Concurrence déloyale du costumier : affaire du Moulin Rouge

Notez ce point juridique

De simples mentions sur un profit linkediln ou Instagram ne suffisent à rapporter la preuve d’une activité professionnelle de la part d’un costumier du Moulin Rouge pendant l’exécution du contrat de travail et il n’est produit aucun autre élément ni pour la justifier ni pour justifier d’une utilisation professionnelle des costumes du Moulin Rouge par le salarié (licenciement nul).

1. Attention à respecter les clauses de votre contrat de travail, notamment celles concernant les activités parallèles et la confidentialité, pour éviter tout litige avec votre employeur.

2. Il est recommandé de conserver des preuves tangibles pour défendre votre position en cas de litige, telles que des documents, des témoignages ou des captures d’écran.

3. En cas de contestation d’un licenciement, il est essentiel de faire valoir vos droits en apportant des arguments solides et en vous appuyant sur la législation en vigueur pour obtenir une réparation adéquate de votre préjudice.

Résumé de l’affaire

Sur le bien fondé du licenciement :

La lettre de licenciement fixant les limites du litige est rédigée dans les termes suivants :

 » [‘] comme vous le savez, les costumes du Moulin-Rouge font partie de son patrimoine artistique et sont le résultat d’un savoir-faire résultant d’investissements constants et importants de la part du groupe, de sorte qu’aucune atteinte à ceux-ci, de quelque sorte que ce soit, ne peut être admise.

Nous avons pourtant découvert des faits très graves, en particulier par l’intermédiaire du compte Instagram « sublyme-official » administré par M. [F], ponctuellement embauché par notre société sous contrat de travail à durée déterminée en qualité d’Habilleur. Plusieurs publications le représentent en effet vêtu de costumes reproduisant à l’identique ceux de la revue Féerie produite par le Moulin-Rouge. Vous y êtes également présenté comme le concepteur de ces costumes. Il s’avère en outre que M. [F] se produit dans des spectacles emportant ses reproductions.

Vous n’êtes pourtant pas sans ignorer que c’est précisément pour éviter ce type de comportement dommageable pour l’entreprise, que votre contrat de travail comporte une clause indiquant que vous êtes dans l’obligation de demander l’autorisation préalable de la direction, si vous souhaitez développer une activité parallèle à votre travail pour le Moulin-Rouge (article 6.3 du dernier avenant à votre contrat de travail), afin qu’un contrôle puisse être exercé sur la nature de celle-ci.

Consigne 1:
Résumez plus brièvement le paragraphe de l'extrait du document commençant par « Nous avons pourtant découvert », en gardant ses faits principaux.

Entrées répertoriées:
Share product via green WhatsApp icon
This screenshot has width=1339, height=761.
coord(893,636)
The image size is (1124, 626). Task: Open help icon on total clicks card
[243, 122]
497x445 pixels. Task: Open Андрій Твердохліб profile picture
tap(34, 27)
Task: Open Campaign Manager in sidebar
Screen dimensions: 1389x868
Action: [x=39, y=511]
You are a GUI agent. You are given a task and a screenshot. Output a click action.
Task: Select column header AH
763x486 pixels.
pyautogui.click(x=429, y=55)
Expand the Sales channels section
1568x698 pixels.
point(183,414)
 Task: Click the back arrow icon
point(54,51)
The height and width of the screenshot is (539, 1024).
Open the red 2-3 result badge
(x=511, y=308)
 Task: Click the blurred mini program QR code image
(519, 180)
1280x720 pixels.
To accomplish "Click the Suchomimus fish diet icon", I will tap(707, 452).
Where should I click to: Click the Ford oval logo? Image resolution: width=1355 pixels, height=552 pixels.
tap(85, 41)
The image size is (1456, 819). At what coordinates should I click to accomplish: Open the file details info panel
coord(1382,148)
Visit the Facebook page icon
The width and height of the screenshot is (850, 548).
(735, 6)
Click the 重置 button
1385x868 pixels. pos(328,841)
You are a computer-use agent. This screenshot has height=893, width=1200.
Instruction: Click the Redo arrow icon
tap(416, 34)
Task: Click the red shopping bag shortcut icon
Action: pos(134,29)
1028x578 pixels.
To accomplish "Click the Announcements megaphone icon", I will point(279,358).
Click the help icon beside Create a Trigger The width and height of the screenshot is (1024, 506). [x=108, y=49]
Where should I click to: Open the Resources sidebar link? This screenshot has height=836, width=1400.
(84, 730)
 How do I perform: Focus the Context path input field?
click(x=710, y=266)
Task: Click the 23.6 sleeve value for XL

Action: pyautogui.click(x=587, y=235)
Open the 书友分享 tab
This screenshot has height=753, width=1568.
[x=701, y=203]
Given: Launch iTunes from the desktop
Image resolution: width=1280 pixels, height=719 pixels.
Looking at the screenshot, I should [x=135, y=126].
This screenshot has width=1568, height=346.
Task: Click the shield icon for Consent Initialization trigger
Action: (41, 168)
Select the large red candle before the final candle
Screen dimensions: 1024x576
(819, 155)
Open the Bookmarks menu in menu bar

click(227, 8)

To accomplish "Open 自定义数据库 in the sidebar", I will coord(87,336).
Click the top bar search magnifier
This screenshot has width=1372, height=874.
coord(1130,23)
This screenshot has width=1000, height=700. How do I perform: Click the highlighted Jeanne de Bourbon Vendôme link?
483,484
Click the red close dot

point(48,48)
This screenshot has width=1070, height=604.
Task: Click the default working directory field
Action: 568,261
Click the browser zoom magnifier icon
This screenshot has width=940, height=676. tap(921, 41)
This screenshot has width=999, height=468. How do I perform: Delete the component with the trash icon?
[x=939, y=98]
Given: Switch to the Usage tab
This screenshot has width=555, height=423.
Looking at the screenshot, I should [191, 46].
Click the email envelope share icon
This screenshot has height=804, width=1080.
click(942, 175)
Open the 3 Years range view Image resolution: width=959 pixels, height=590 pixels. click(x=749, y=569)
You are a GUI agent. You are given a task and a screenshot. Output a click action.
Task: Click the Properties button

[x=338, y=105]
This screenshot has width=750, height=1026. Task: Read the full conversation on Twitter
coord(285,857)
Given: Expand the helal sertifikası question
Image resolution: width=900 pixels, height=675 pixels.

Consigne 2:
Citez sans rien changer les lignes des entrées allant de celle qui contient « This screenshot has width=999, height=468. » jusqu'à celle qui contient « click(942, 175) », ces deux lignes comprises.

Résultat attendu 1:
Des faits très graves ont été découverts, notamment par le compte Instagram « sublyme-official ». Ce compte est administré par M. [F], embauché ponctuellement par la société en CDD comme habilleur. Plusieurs publications le montrent vêtu de costumes identiques à ceux de la revue Féerie du Moulin-Rouge. Le destinataire de la lettre y est présenté comme le concepteur de ces costumes. M. [F] se produit en outre dans des spectacles avec ces reproductions.

Résultat attendu 2:
This screenshot has width=999, height=468. How do I perform: Delete the component with the trash icon?
[x=939, y=98]
Given: Switch to the Usage tab
This screenshot has width=555, height=423.
Looking at the screenshot, I should [191, 46].
Click the email envelope share icon
This screenshot has height=804, width=1080.
click(942, 175)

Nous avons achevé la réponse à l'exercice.